Thursday 10 May 2012

My first experience with Mahout (as a researcher)

One of the problems in the area of Recommender Systems is that it is hard to reproduce someone else's experiments. I find that normally in papers, the implementation and the configuration of algorithms is vague and incomplete. Little tweaks in an algorithm can lead to big changes in the output, and it's hard to repeat experiments if these small (but crucial) details are not known.

Recently I have seen that researchers are using frameworks to implement existing algorithms which I think is a necessary step in order to allow for the repeatability of experiments. For this reason I decided to try Mahout and implement some traditional recommendation algorithms, in particular User-based Collaborative Filtering. I want to describe my experience with this framework in case there are other researchers thinking about using it, or that have already started using it.

The Mahout distribution I've been using is 0.6. I've been looking at the taste package which includes the code for recommendations.

The first thing I noticed when looking at some classes is that the default algorithms in Mahout aren't ideal. For example, the predictor used by Mahout for CF is just a simple weighted average predictor. Resnick is known to work better so I found it strange that they haven't implemented it. Indeed, after implemented a new Resnick predictor and running it on the Movielens dataset I got better results. So if you are going to run UBCF, first of all try to modify the predictor; the theory is that you'll see better results with Resnick.


The second thing I realised is that when I ran User Based CF it was a bit slow. Then I found out that Mahout computes the user similarities on the fly. This is because in a life system users tend to join and leave the system. But when running experiments we don't need this! Computing similarities in advance is a common practice so I would recommend modifying this on Mahout if your datasets are too big and you don't want to be waiting for days to get your results.

Finally there are a couple of silly mistakes I made because of a non-obvious implementation in Mahout.

Be careful when loading files with the same name into a FileDataModel !!!!

When loading a particular file into a FileDataModel I realised I was getting a model with a lot more users and items in it. I almost ended up crazy trying to find out what was happening. Well, it seems that if you load a particular file (for example "data.test") and there is another file in the same folder with the same name but different file extension (for example, "data.train"), it will also load that file into your model. Apparently, the reason why they do this provide updated data to the main file to allow pushing new updates without having to copy the same data again.
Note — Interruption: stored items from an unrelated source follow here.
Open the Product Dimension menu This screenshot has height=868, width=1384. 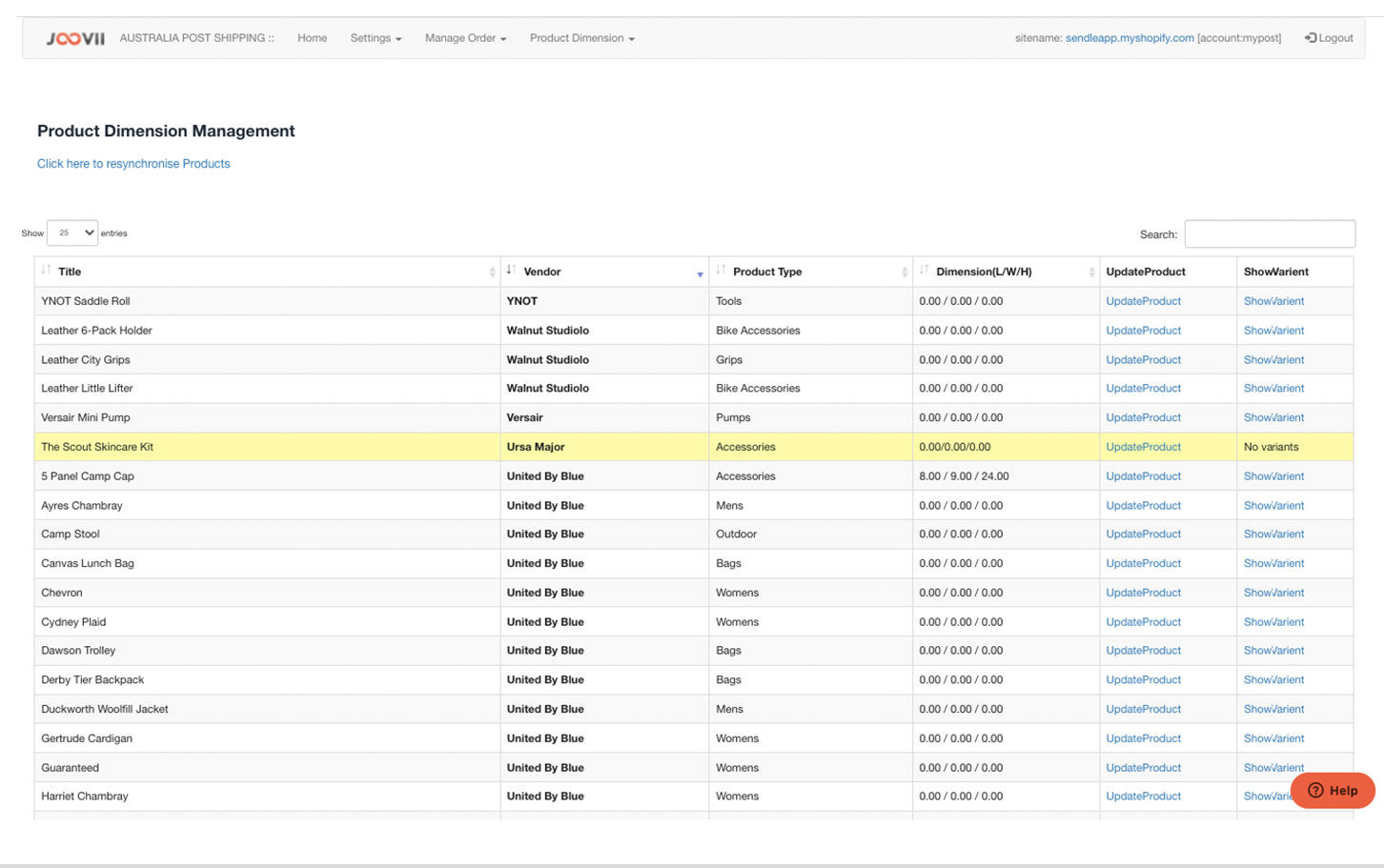[x=581, y=38]
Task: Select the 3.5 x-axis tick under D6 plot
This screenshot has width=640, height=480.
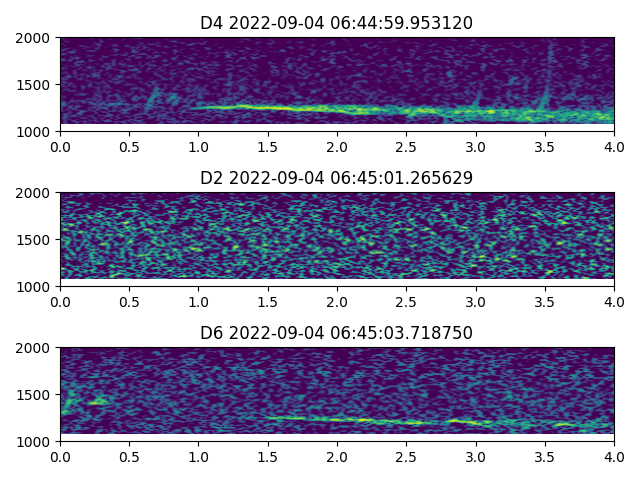Action: click(x=545, y=456)

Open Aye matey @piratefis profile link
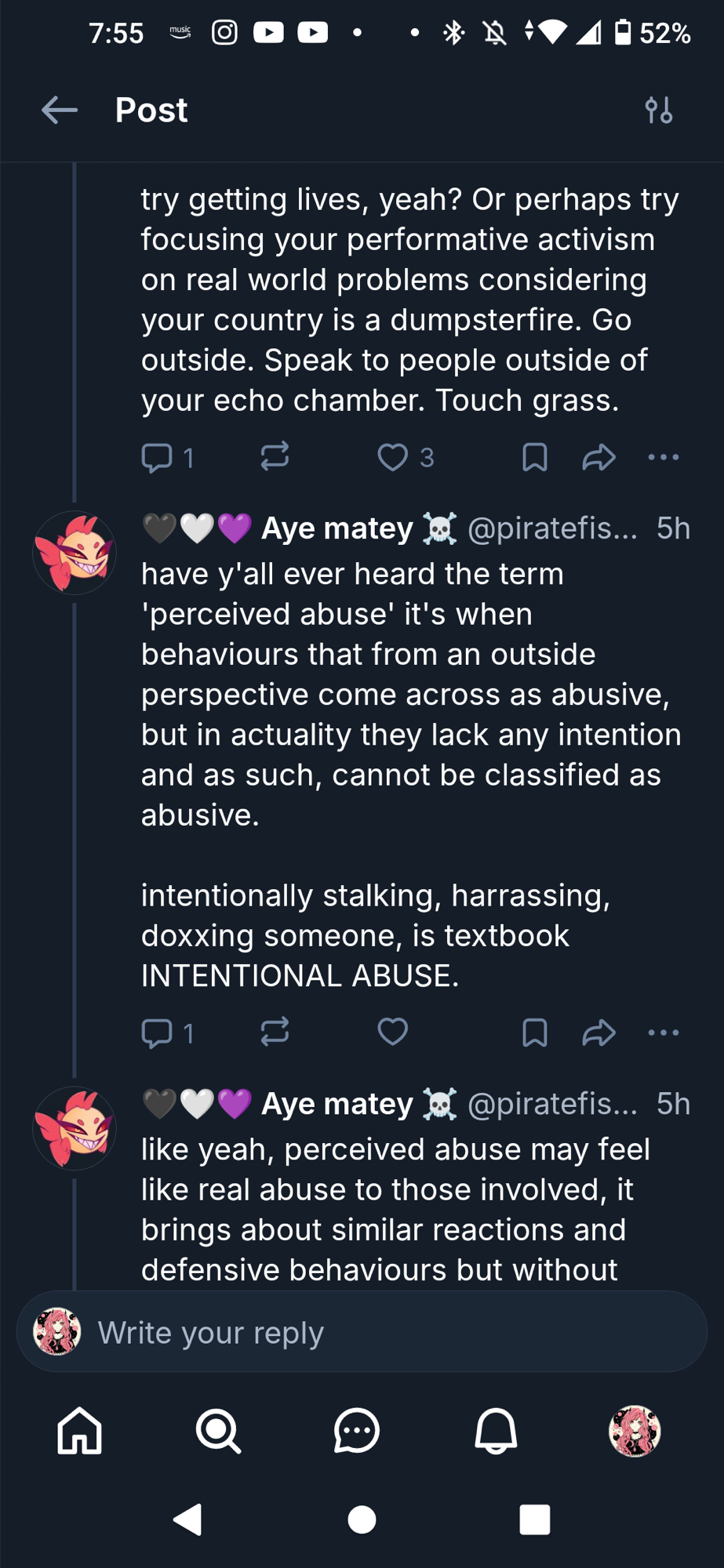(337, 529)
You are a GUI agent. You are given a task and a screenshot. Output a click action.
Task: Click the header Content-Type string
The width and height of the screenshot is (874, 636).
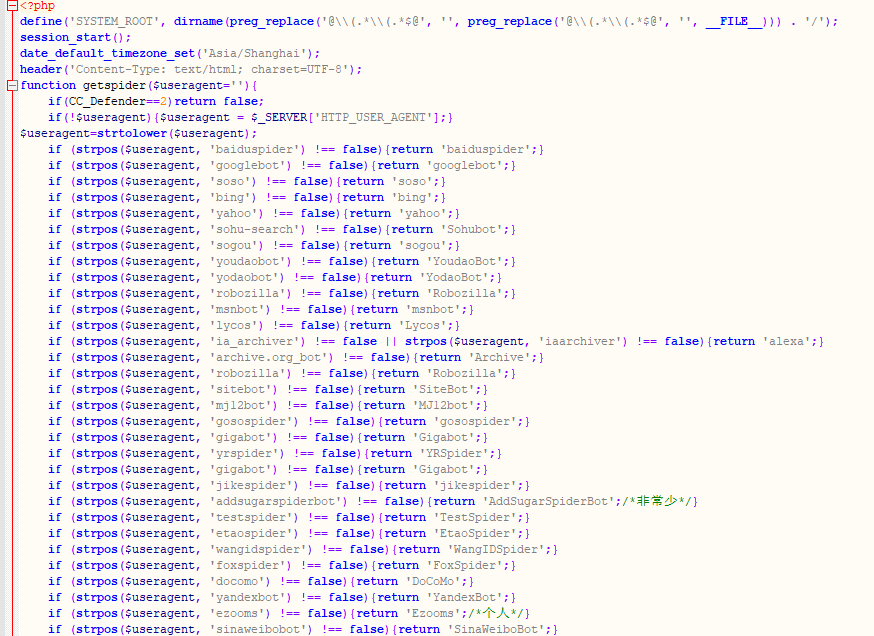click(x=212, y=70)
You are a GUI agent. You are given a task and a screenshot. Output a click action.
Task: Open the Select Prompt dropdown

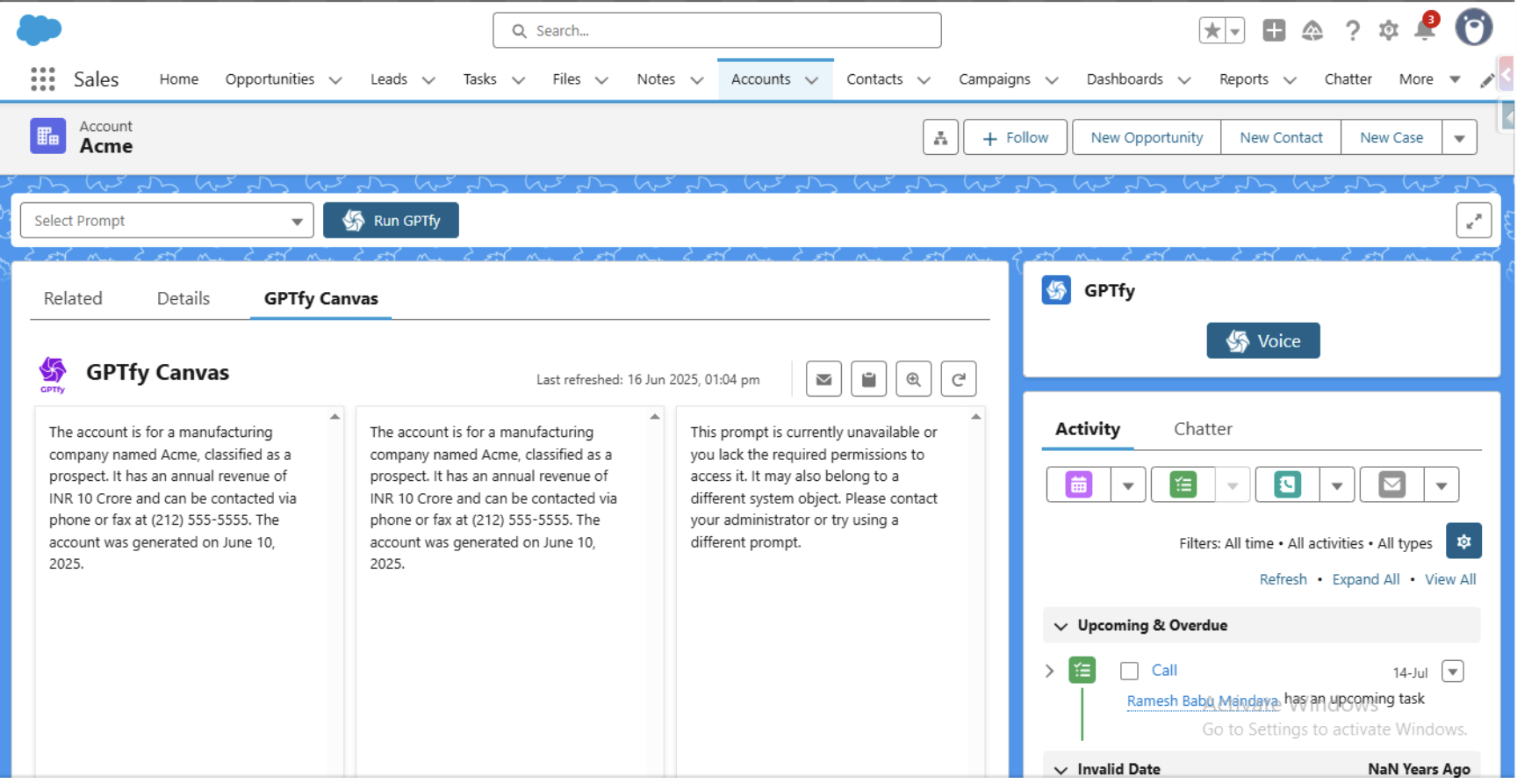(x=167, y=221)
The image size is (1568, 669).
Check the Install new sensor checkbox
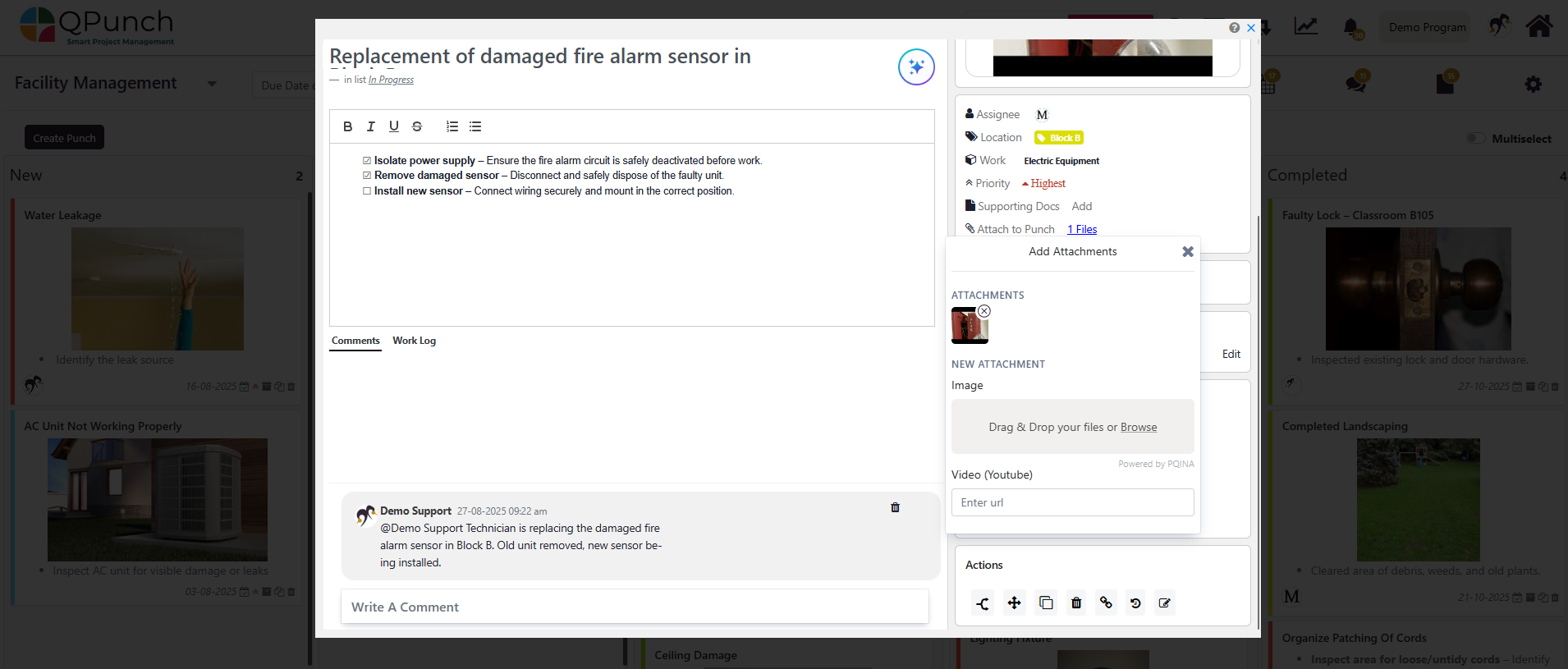[367, 191]
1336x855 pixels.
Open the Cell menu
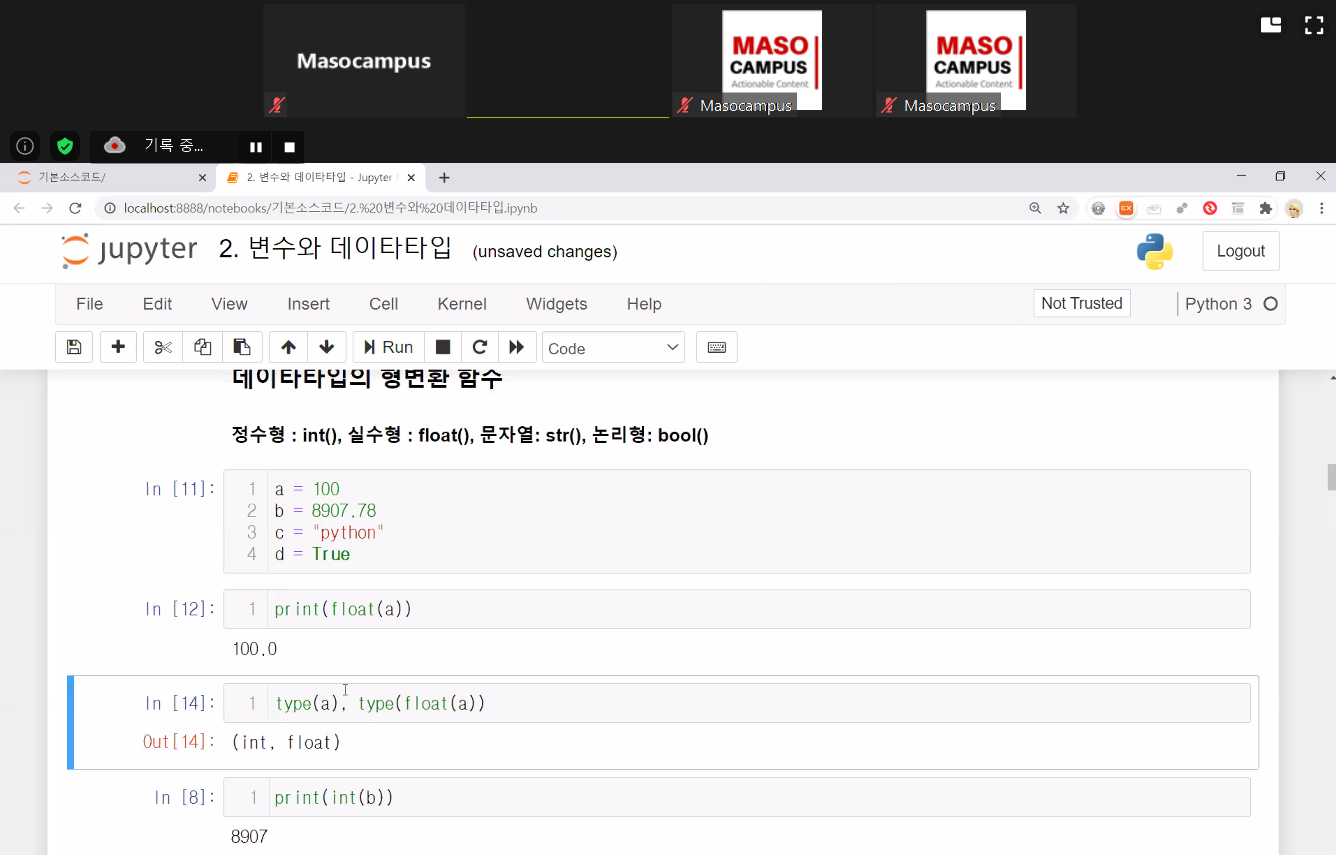(x=383, y=304)
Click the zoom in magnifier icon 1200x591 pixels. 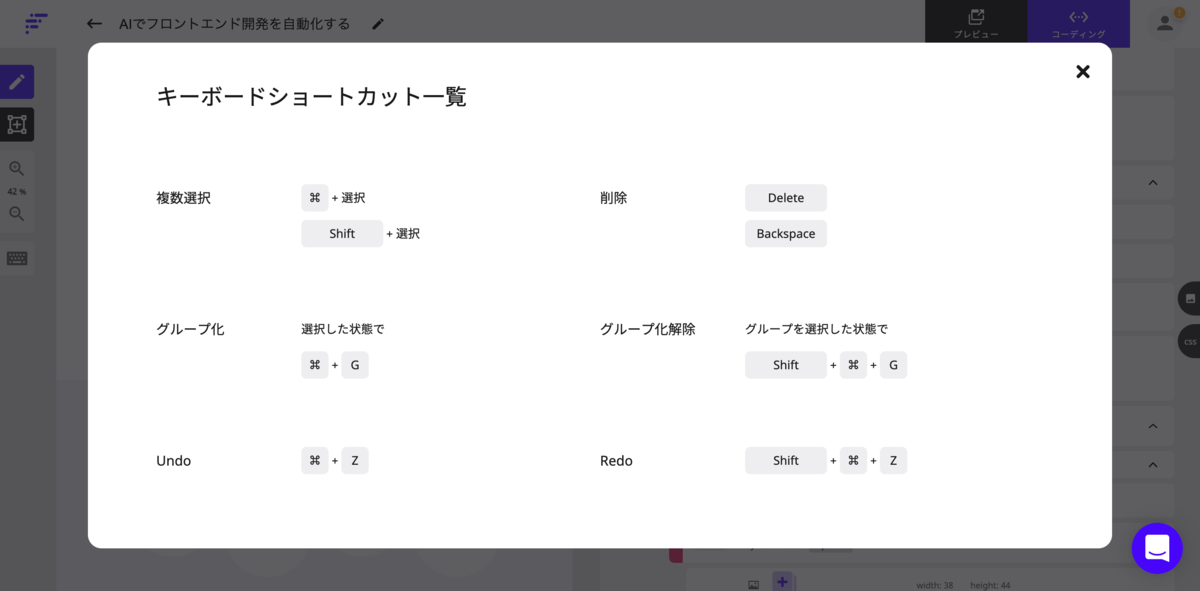17,168
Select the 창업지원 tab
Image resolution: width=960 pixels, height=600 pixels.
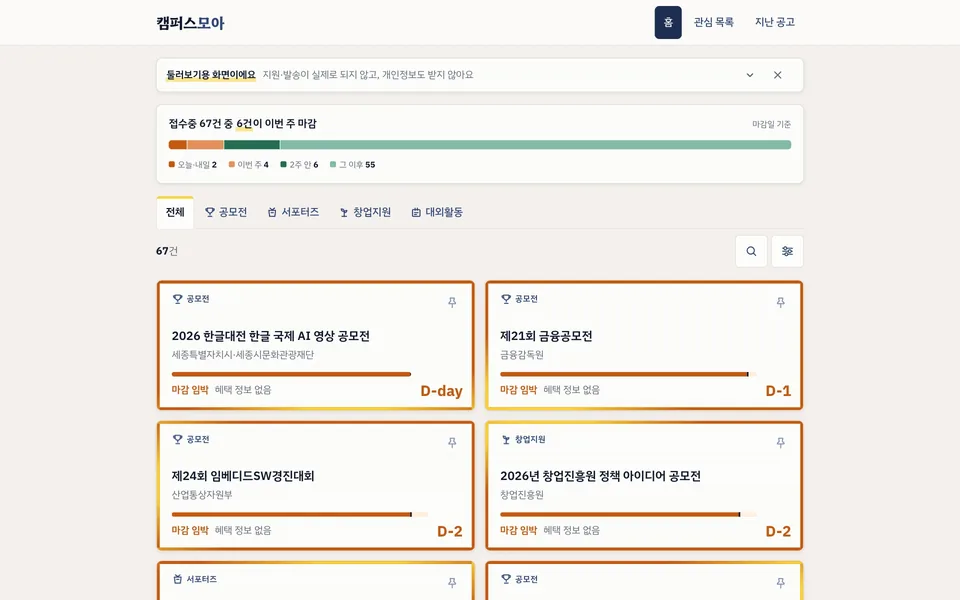pyautogui.click(x=366, y=212)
But for researchers we can have the same name for test and training. Funny enough, this is the format of the commonly used Movielens dataset test and training files... You can imagine how wrong (and "better") results  can be if you are trying to load your training data and at the same time you are also loading the test data!! So I think this is something to be extremely careful about!

Be careful when manipulating a PreferenceArray.

Do not create a PreferenceArray using the constructor GenericUserPreferenceArray(int size) if you don't know the size of the array. It's not dynamic like a Vector for example, so if you don't fill it all, there will be elements with default values, which can be dangerous and most probably lead to wrong outputs!!
PreferenceArray newPrefs = new GenericUserPreferenceArray(100); //Avoid this!!
newPrefs.set(0, p0);
newPrefs.set(1, p1);

Instead fill an ArrayList of Preferences first and then use that to create the PreferenceArray.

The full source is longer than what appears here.